**Data items**
== Segment start ==

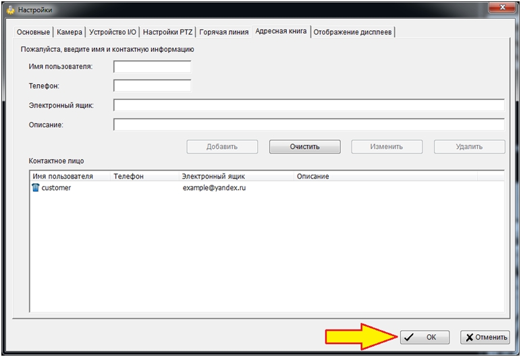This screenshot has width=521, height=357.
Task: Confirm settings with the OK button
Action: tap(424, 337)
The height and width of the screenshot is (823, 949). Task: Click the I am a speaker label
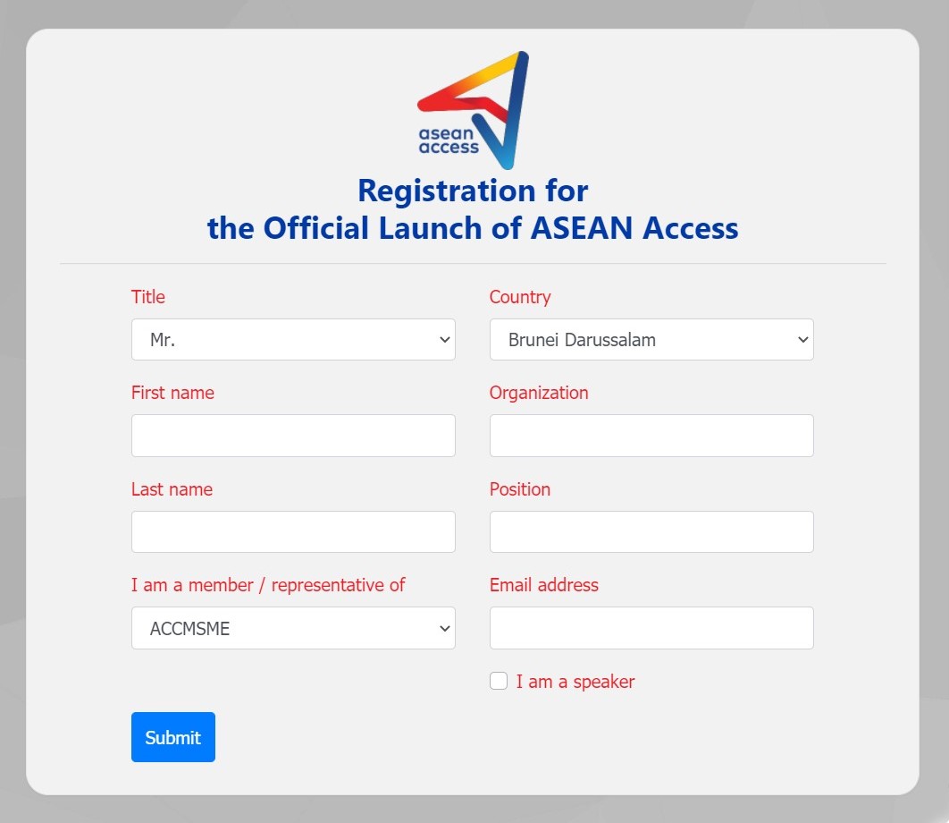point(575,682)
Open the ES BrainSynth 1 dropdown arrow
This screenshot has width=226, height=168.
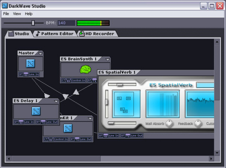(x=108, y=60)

== Segment end ==
== Segment start ==

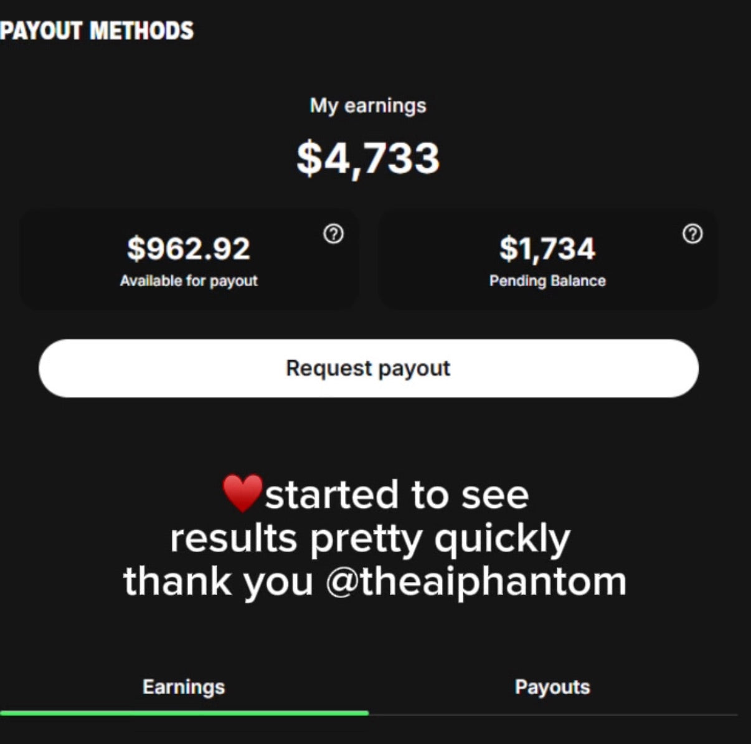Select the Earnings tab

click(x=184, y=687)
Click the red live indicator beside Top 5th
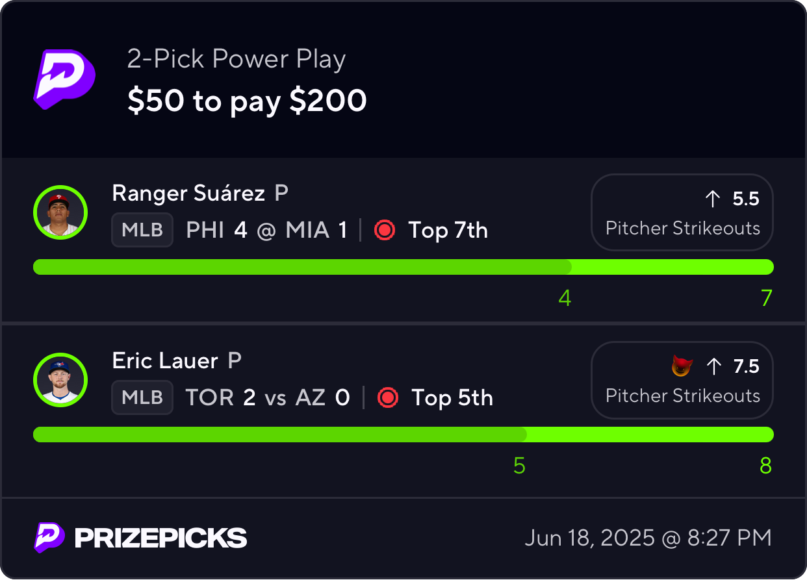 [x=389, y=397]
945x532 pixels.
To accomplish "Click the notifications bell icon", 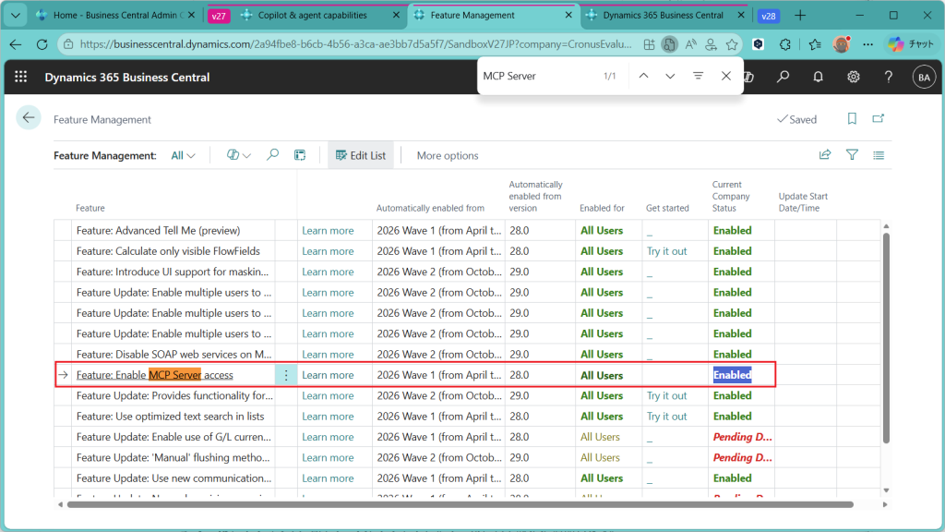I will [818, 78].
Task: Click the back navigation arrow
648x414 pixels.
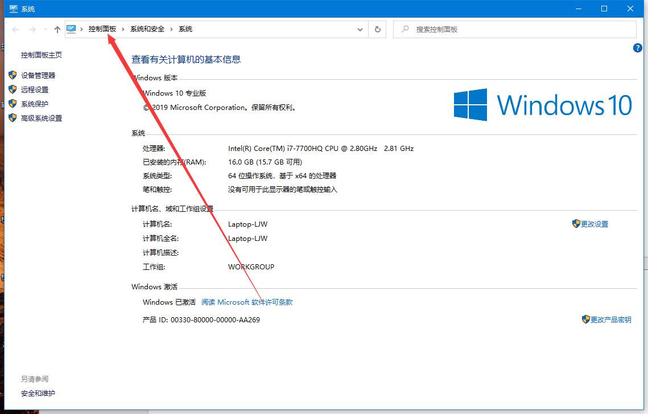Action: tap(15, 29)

== Segment end ==

**What you have to do**
Copy out each line of the data that holds the string "arrow".

**Solution below**
Open the ES BrainSynth 1 dropdown arrow
Task: Click the back navigation arrow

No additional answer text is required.